Open GoogleCodeExporter opened 8 years ago
This should be a compatible change since List is a subtype of Collection.
Original comment by richard.eckart
on 8 Jan 2012 at 3:25
This is a great inconvenience - for the outside user, order is not guaranteed
(even though you say order exists in practice, this is not guaranteed by the
interface), so we cannot rely on the order, causing various problems -
inconsistency in debugging, inability in comparing CAS dumps (XMI files), etc.
(These are only potential problems, but they may occur with current
definitions).
Original comment by ofe...@gmail.com
on 6 Dec 2012 at 4:24
Actually, even if a List is returned, it does not per-se define that the order
remains stable over each invocation of the method. Thus, somebody could
complain that with List, the same problems regarding inconsistencies exist.
The main point (and we probably should add this to the documentation) is what
defines the order of the data returned by each method - and there may be
differences here. E.g. select(FSArray, Class) returns the annotations in the
order they are defined in the array. select(JCas, Class) returns the
annotations in the order defined by the index for that type - per default the
UIMA built-in index on Annotation, but that could be overwritten by a user
specifying a custom index.
If the type you select does not inherit from Annotation (but e.g. from TOP) and
you did not configure a custom index for your type, the order in which the data
is returned is in fact undefined and would be even if we change the method
signature to return List.
Original comment by richard.eckart
on 6 Dec 2012 at 4:30
I agree with all of that, but note that this does not make returning a List
redundant - the specification you gave should in fact be in the documentation,
but it is only valid if List is returned. Otherwise you cannot guarantee that
the above said will hold. so I say documentation + returning a List would
suffice.
Original comment by ofe...@gmail.com
on 6 Dec 2012 at 5:23
The only difference between returning a List and returning a Collection is that
the List interface provides some more methods that we need to implement, but
none of them is guaranteeing a particular order. Everything else is convention
and not enforced by any part of the programming language. So documenting the
behavior is equally valid, no matter if the returned type is List or
Collection.
The only Java type that immediately comes to my mind which in fact does enforce
an order is the TreeSet.
Original comment by richard.eckart
on 6 Dec 2012 at 5:30
For most of the select* methods, the reason that they return Collection instead
of List is, that the internally work on an UIMA FSIndex which supports
iterator() and size() (like Collection), but it does not support random access
like List goes with its get() method. So we would have to implement additional
logic to support random access. Alternatively we could thrown an
UnsupportedOperationException the random-access methods of List - but then we
can also just implement only the Collection interfaces, which is what we did.
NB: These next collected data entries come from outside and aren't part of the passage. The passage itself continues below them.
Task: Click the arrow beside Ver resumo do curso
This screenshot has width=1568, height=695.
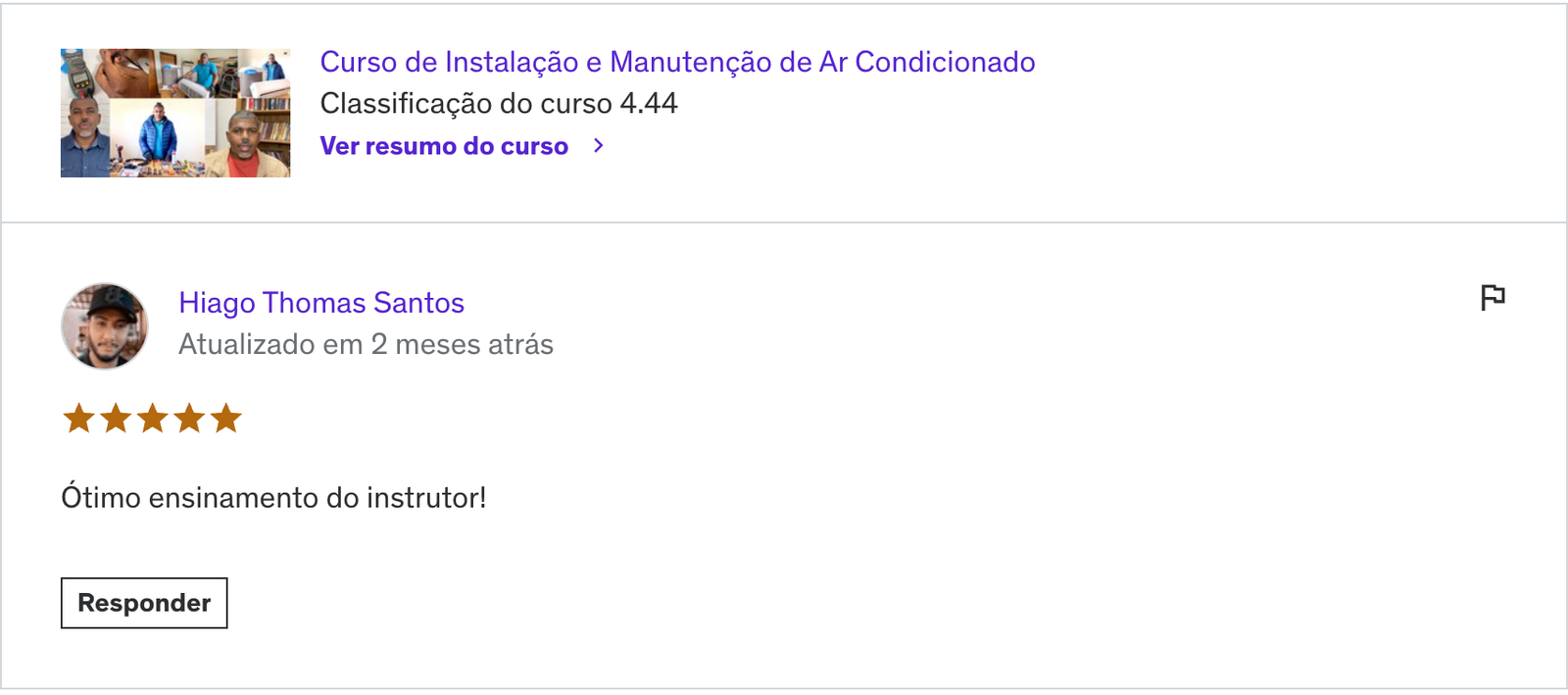Action: [x=599, y=146]
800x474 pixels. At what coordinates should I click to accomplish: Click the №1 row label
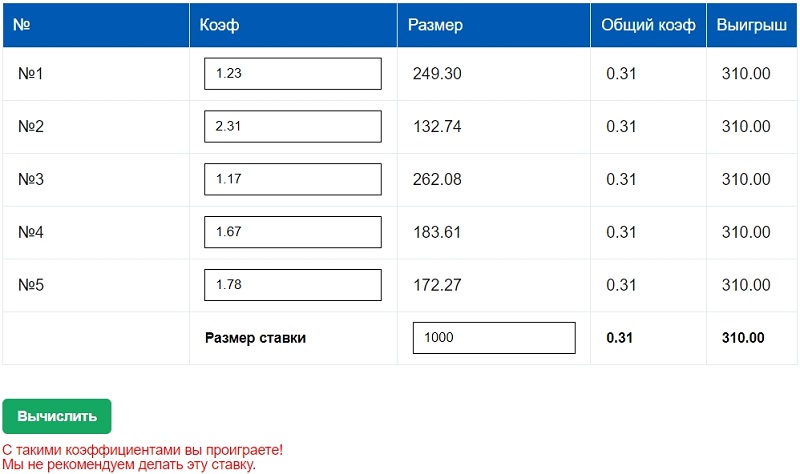(x=31, y=74)
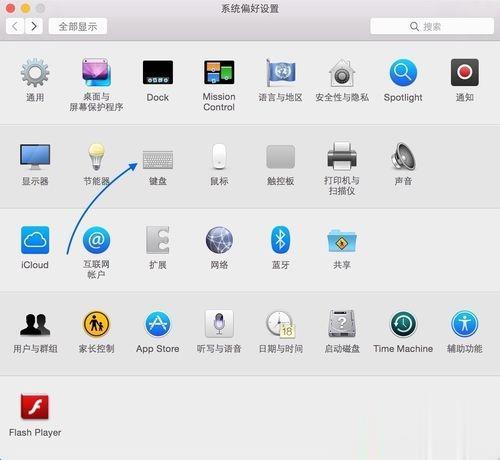500x460 pixels.
Task: Click the 全部显示 show all button
Action: click(x=78, y=26)
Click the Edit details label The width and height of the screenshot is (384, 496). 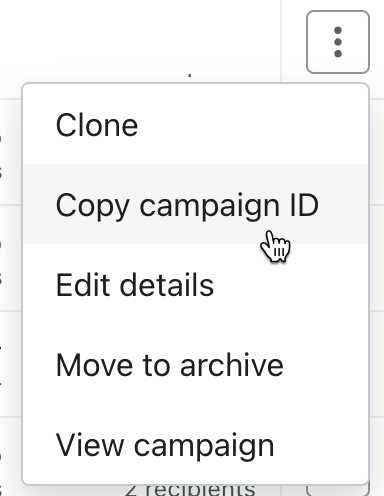(x=135, y=284)
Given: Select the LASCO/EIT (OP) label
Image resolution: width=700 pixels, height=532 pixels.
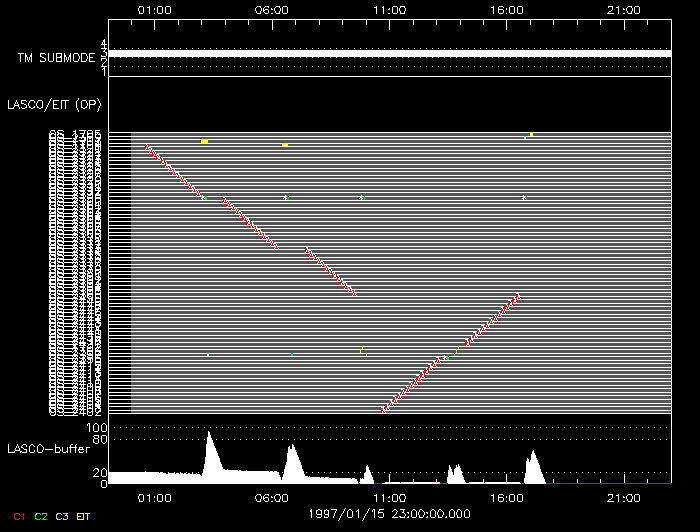Looking at the screenshot, I should pos(57,104).
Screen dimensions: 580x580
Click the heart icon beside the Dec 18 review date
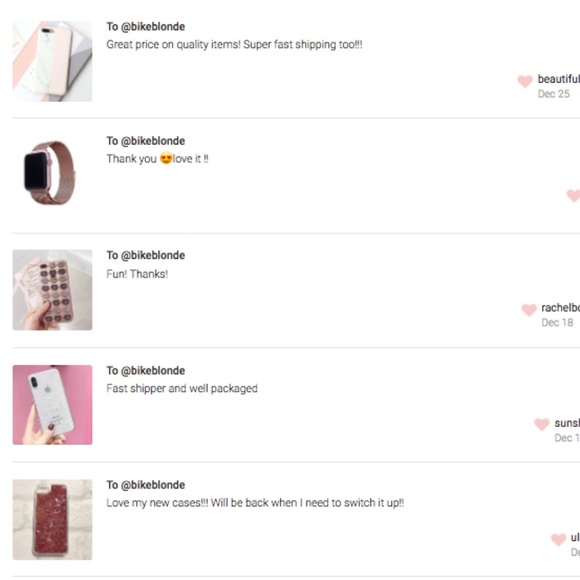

Original comment by richard.eckart
on 6 Dec 2012 at 7:31
I still think that using a list (plus the aforementioned documentation) gives a
much clearer and more appropriate interface, even in the cost of throwing
UnsupportedOperationException (to avoid implementing new logic).
Original comment by ofe...@gmail.com
on 6 Dec 2012 at 7:48
Let me just chime in here to say that I agree with Richard. I don't think the
Java documentation agrees with the conceptual interpretation you have of
Collection and List:
Collection — the root of the collection hierarchy. A collection represents a
group of objects known as its elements. The Collection interface is the least
common denominator that all collections implement and is used to pass
collections around and to manipulate them when maximum generality is desired.
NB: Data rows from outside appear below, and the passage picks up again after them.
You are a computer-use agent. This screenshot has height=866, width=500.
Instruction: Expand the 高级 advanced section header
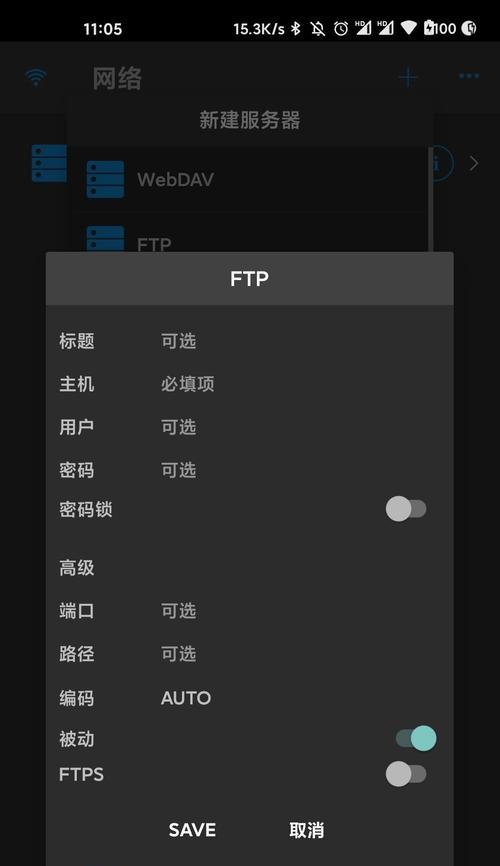click(x=77, y=568)
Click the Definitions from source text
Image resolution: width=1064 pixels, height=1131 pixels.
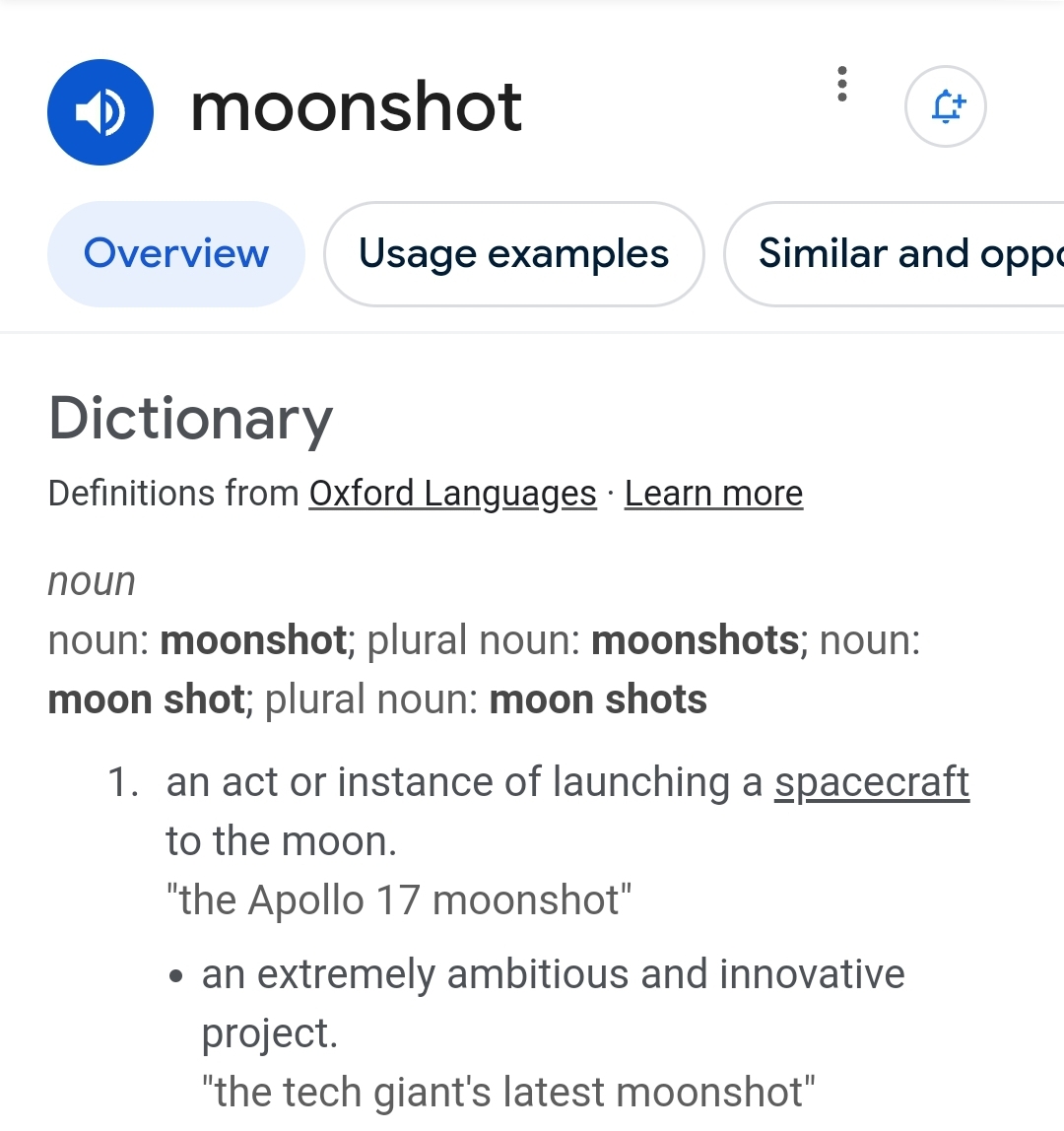(173, 494)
Some types of collections allow duplicate elements, and others do not. Some are
ordered and others are unordered...
List — an ordered collection (sometimes called a sequence). Lists can contain
duplicate elements. The user of a List generally has precise control over where
in the list each element is inserted and can access elements by their integer
index (position). If you've used Vector, you're familiar with the general
flavor of List. Also see The List Interface section.
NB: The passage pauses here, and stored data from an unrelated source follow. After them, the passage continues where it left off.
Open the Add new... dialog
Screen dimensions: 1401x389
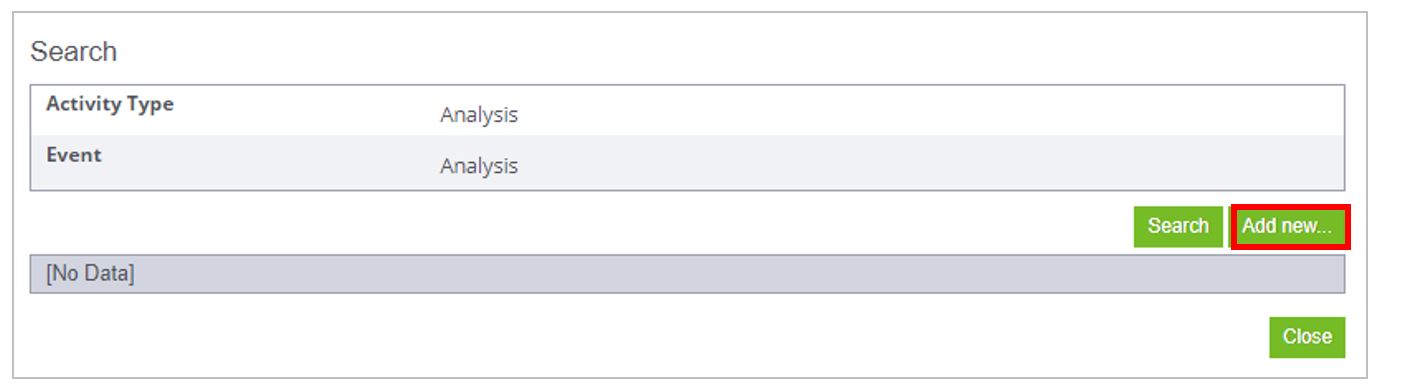pyautogui.click(x=1289, y=227)
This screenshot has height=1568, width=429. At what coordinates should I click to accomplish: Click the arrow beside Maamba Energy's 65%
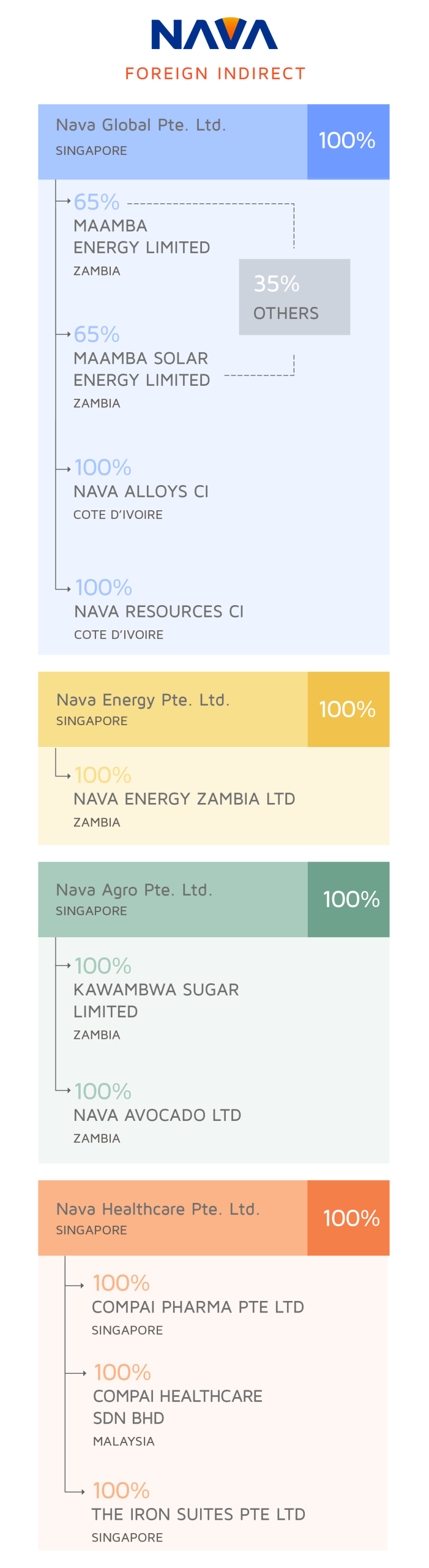[x=64, y=201]
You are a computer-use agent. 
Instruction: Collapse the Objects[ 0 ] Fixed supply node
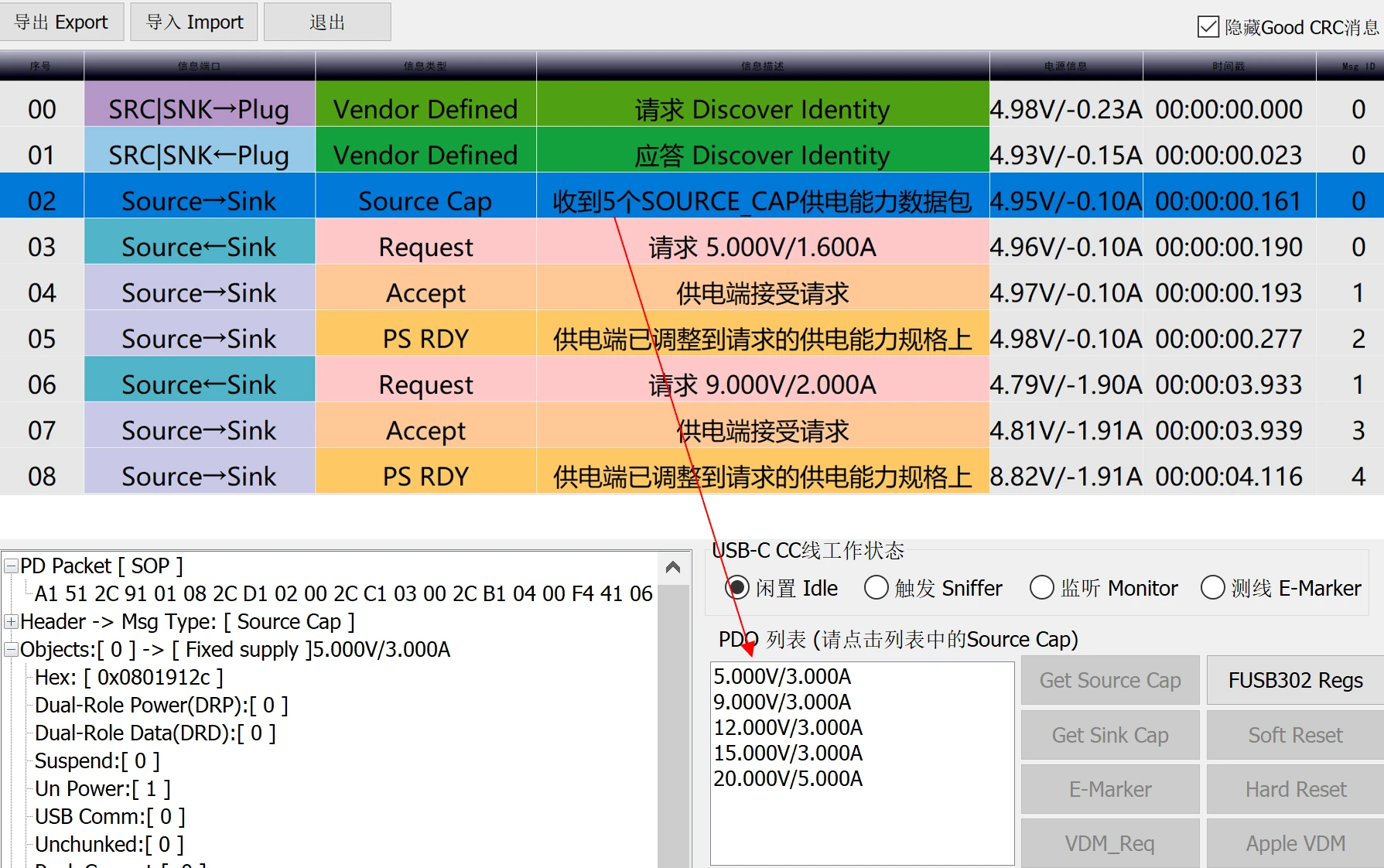(11, 650)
http://docs.oracle.com/javase/tutorial/collections/interfaces/index.html
Specifically, I think the sentence "The user of a List generally has precise
control over where in the list each element is inserted and can access elements
by their integer index (position)" is something that Lists are expected to
support, but doesn't generally make sense for the UIMA-index backed collections
returned by uimaFIT.
My point here is that List is *one* type of ordered collection, but not the
*only* type of ordered collection. And I believe the Java documentation
supports me on that.
Original comment by steven.b...@gmail.com
on 7 Dec 2012 at 9:58
That is true, but still the returned output IS ordered. And let's remember that
all other select* methods (except for select() itself) do return a List, and to
me that makes a lot of sense. If you have another suggestion of what type
should be returned that guarantees that the Collection has a defined order that
the user could rely on - then it's worth mentioning. To me it sounds that a
List is a good candidate for that and better than the current situation (and
more compatible with the rest of the select* methods), even if not the best
idea. By the way, the Lists returned by the other select* methods - how do they
handle the attempt for random access?
Original comment by ofe...@gmail.com
on 7 Dec 2012 at 7:27
Well, have a look at the code if you are interested in the dirty details. The
select* methods that do return lists internally create an ArrayList, fill it
and return it.
Again, there is no type at all that would guarantee a particular order, except
TreeSet - and the order in it is defined via a comparator or by a compare()
method that every item has to implement. Order is provided by underlying UIMA
mechanisms, not by uimaFIT nor by the List or Collection interfaces. uimaFIT
preserves whatever order is defined in these underlying mechanism.
More information can be found here:
http://uima.apache.org/d/uimaj-2.4.0/tools.html#ugr.tools.cde.indexes
In particular this statement:
"The built-in Annotation Index is always present. It is based on the built-in
type uima.tcas.Annotation and has keys begin (Ascending), end (Descending) and
TYPE_PRIORITY. There are no built-in type priorities, so this last sort item
does not play a role in the index unless type priorities are specified."
Original comment by richard.eckart
on 7 Dec 2012 at 7:37
As a side note: the most if not all of the select* methods that currently
return a Collection, return a *live* object. That is, the content of the
collection is directly connected to the CAS and if the CAS changes, the content
of the collection may change. The selectCovered() returns a *disconnected*
List, one that is not directly backed by the CAS. E.g. you could savely iterate
over the result of selectCovered() and add/remove annotations, while if you did
the same iterating over the result of the other select* methods would likely
cause some strange exceptions because the underlying UIMA annotation index
iterators may become invalid.
Original comment by richard.eckart
on 7 Dec 2012 at 7:48
Original comment by richard.eckart
on 7 Jan 2013 at 4:51
Original issue reported on code.google.com by
richard.eckart
on 8 Jan 2012 at 3:25